This guide can not, however, replace the manual - it assumes you already have some basic knowledge about the flat assembler's language so now you can go into understanding it deeper.
Assembler as a compiler and assembler as an interpreter
The implementations of programming languages are divided into two main classes: compilers and interpreters. The interpreter is a program which takes a program written in some language and executes it. And the compiler is simply a program that translates program written in one language into another one - the most commonly the target language is the machine language, so the result can be then executed by the machine.

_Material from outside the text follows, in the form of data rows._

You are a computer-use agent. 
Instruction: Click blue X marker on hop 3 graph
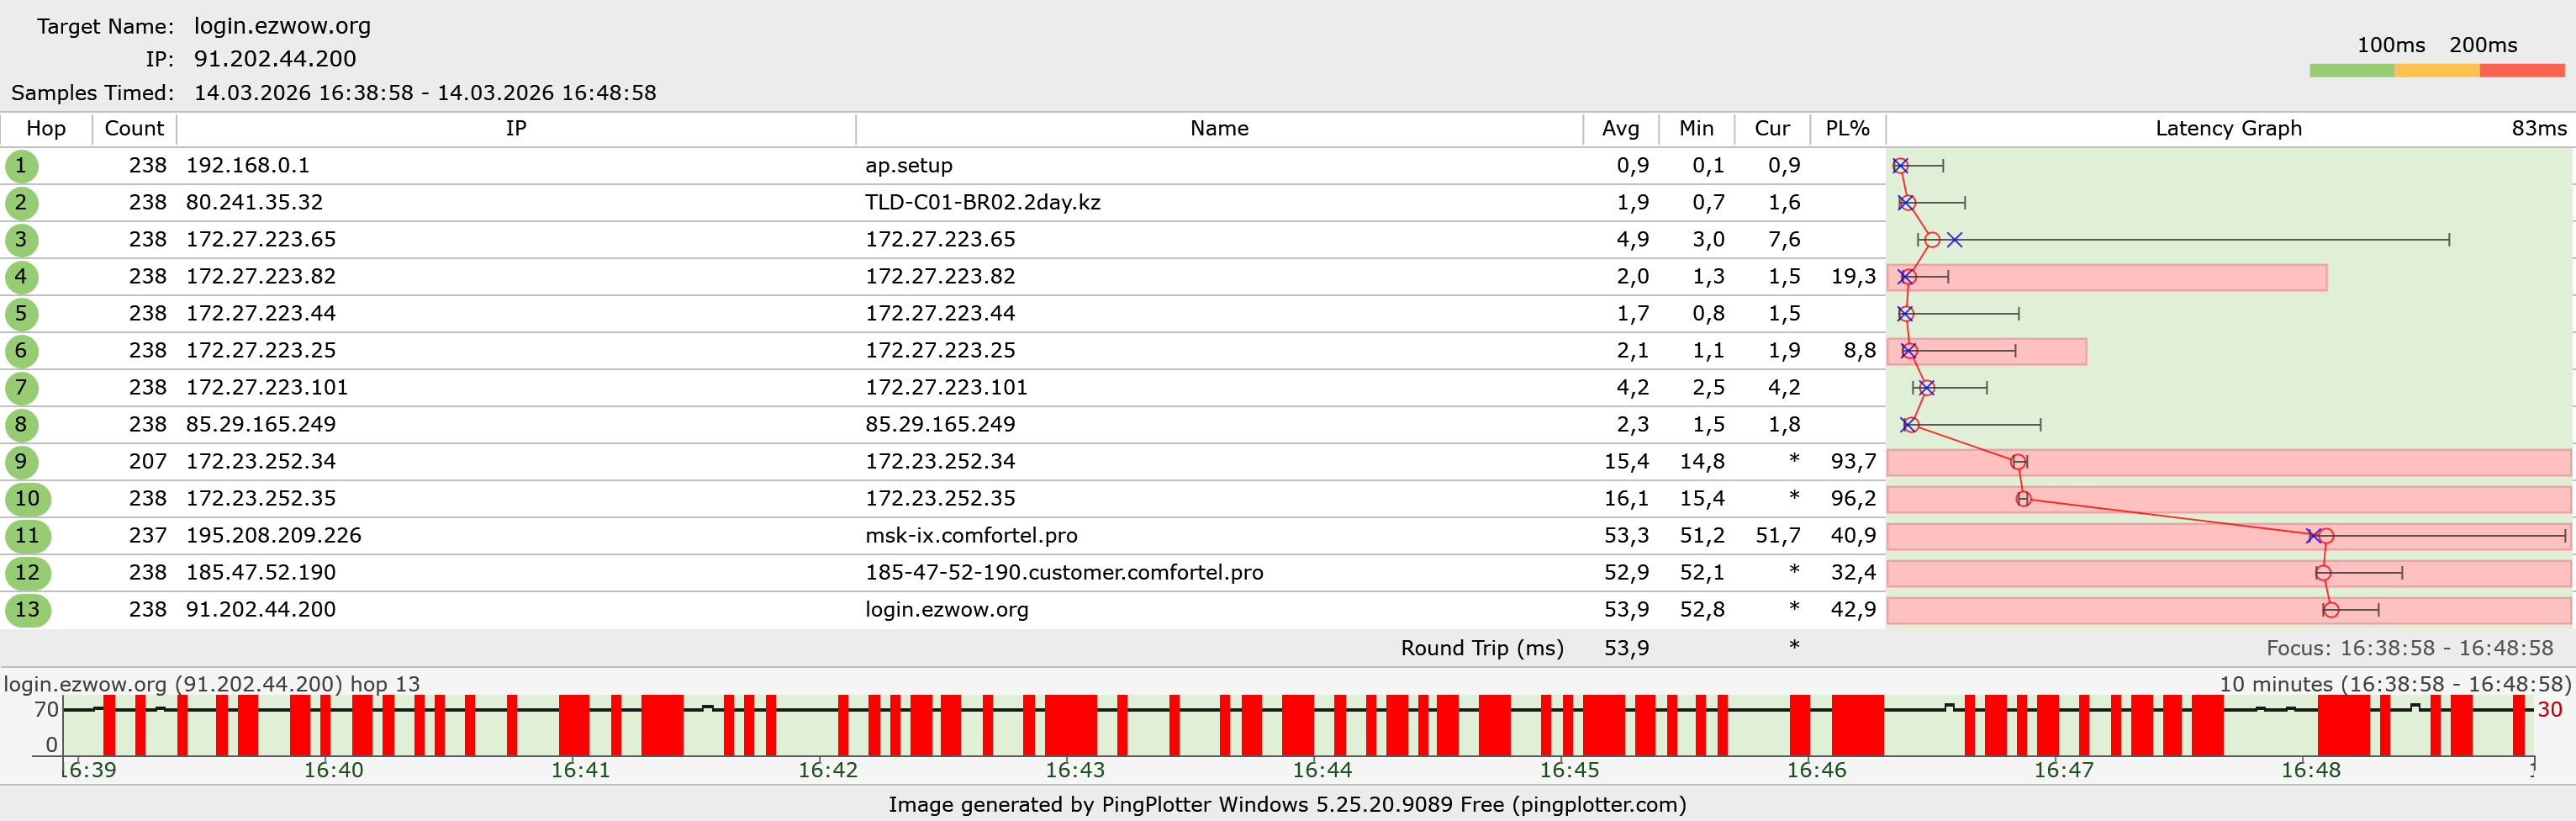[1954, 240]
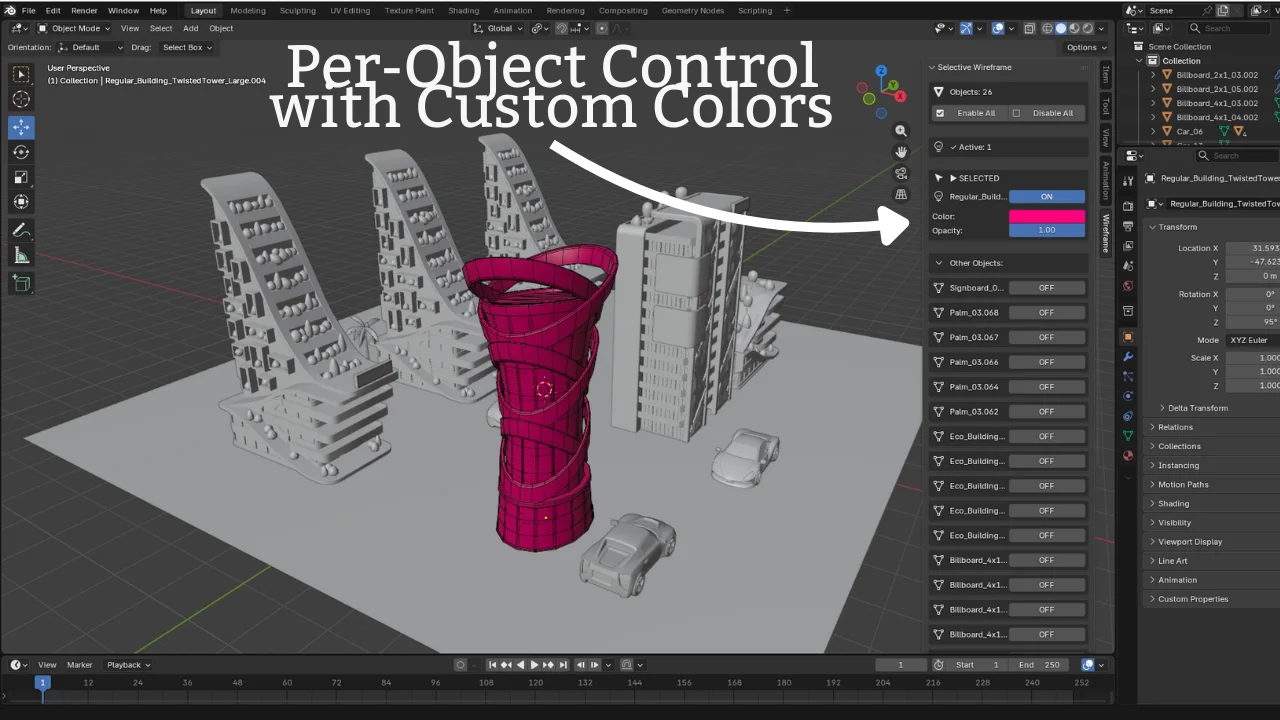Select the Measure tool
Image resolution: width=1280 pixels, height=720 pixels.
pos(21,256)
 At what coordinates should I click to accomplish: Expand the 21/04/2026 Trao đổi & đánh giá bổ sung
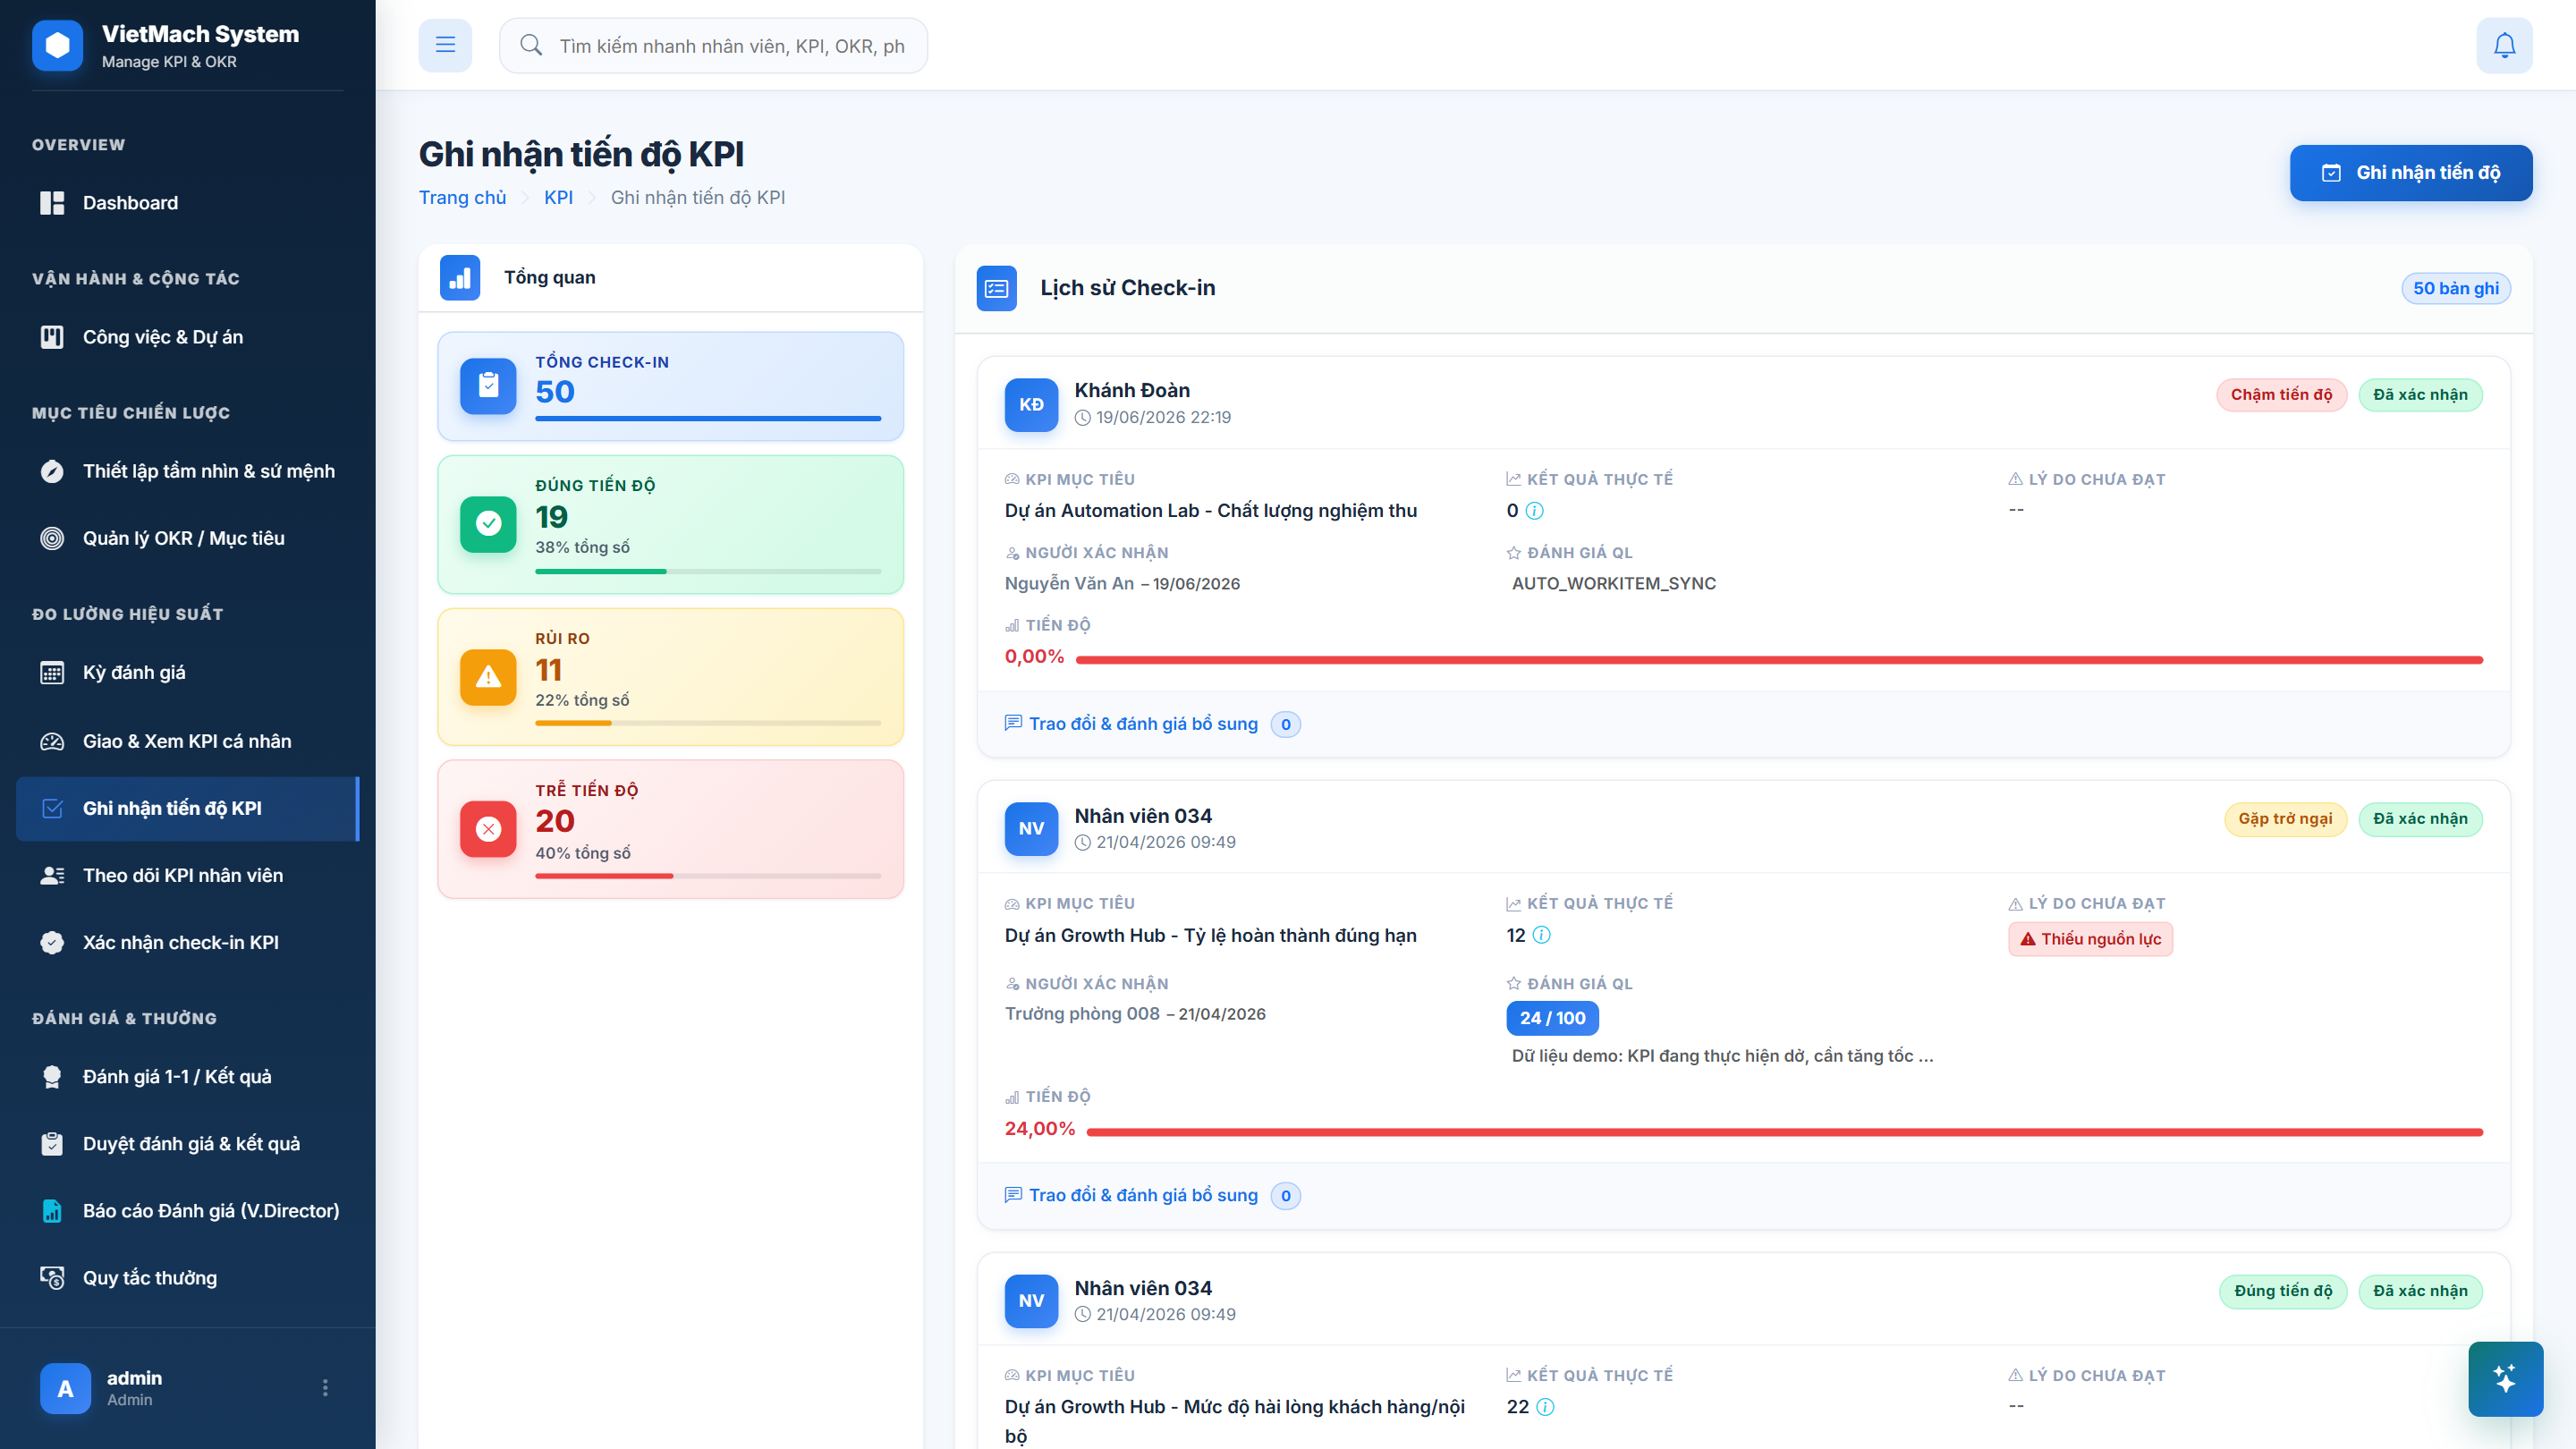(1152, 1195)
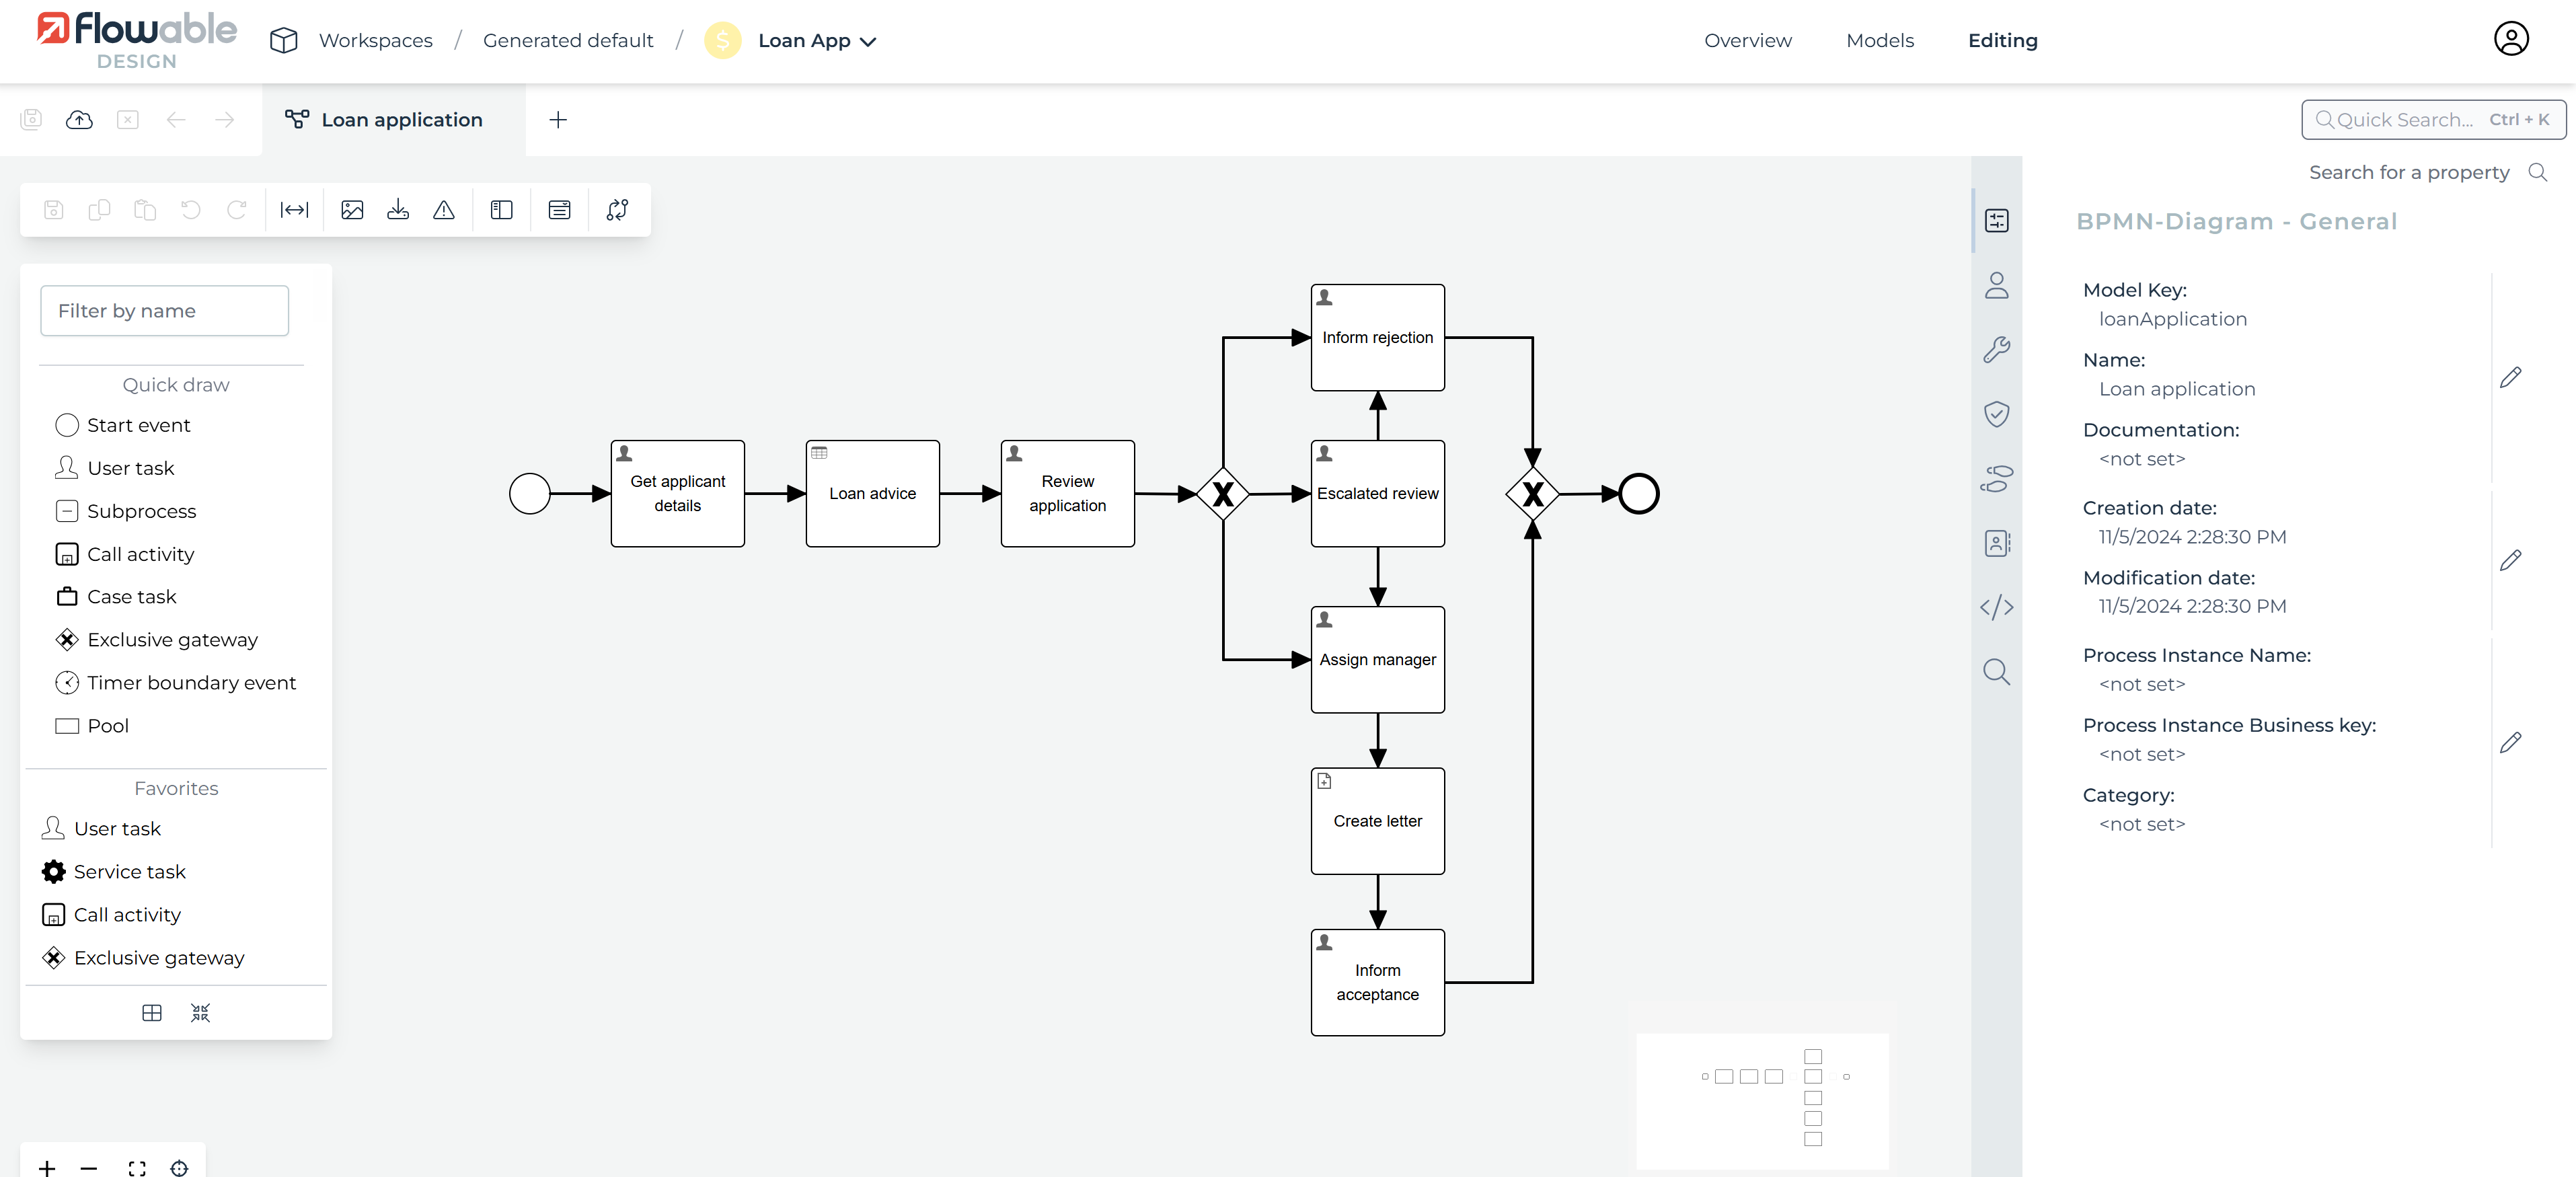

From this point of view, the assembler appears to be a kind of compiler - it takes the program written in assembly language (the source code) and translates it into machine language. However there are some differences. When compiler does the translation from one language to another, it is expected to make the program in the target language that will run (when executed by some interpreter or processor) the same way and give the same results. But in exact details like choosing between many possible language constructs that would do the same, the compiler has freedom of choice - while it is expected to make possibly the best choice, the various compilers translating between the same two languages may give quite different results, even though the programs will do the same. The assembler is a bit different in this aspect, as there is a kind of exact correspondence between the instructions of assembly language and the instructions of machine language they are translated to. In fact in most cases you know what bytes exactly will be generated by the assembly language construct. This is what in fact makes assembler behave a bit like interpreter. This is the most obvious in the case of directives like:
db 90h
which tells the assembler to put the one byte with value 90h at the current position in the output code. This is more like if the assembler was an interpreter, and the machine language generated by assembler was simply an output of the interpreted program. Even the instructions, which in fact represent the machine language instructions they are translated to, can be considered to be actually the directives that tell assembler to generate the opcode of given instruction and place it at current position in output.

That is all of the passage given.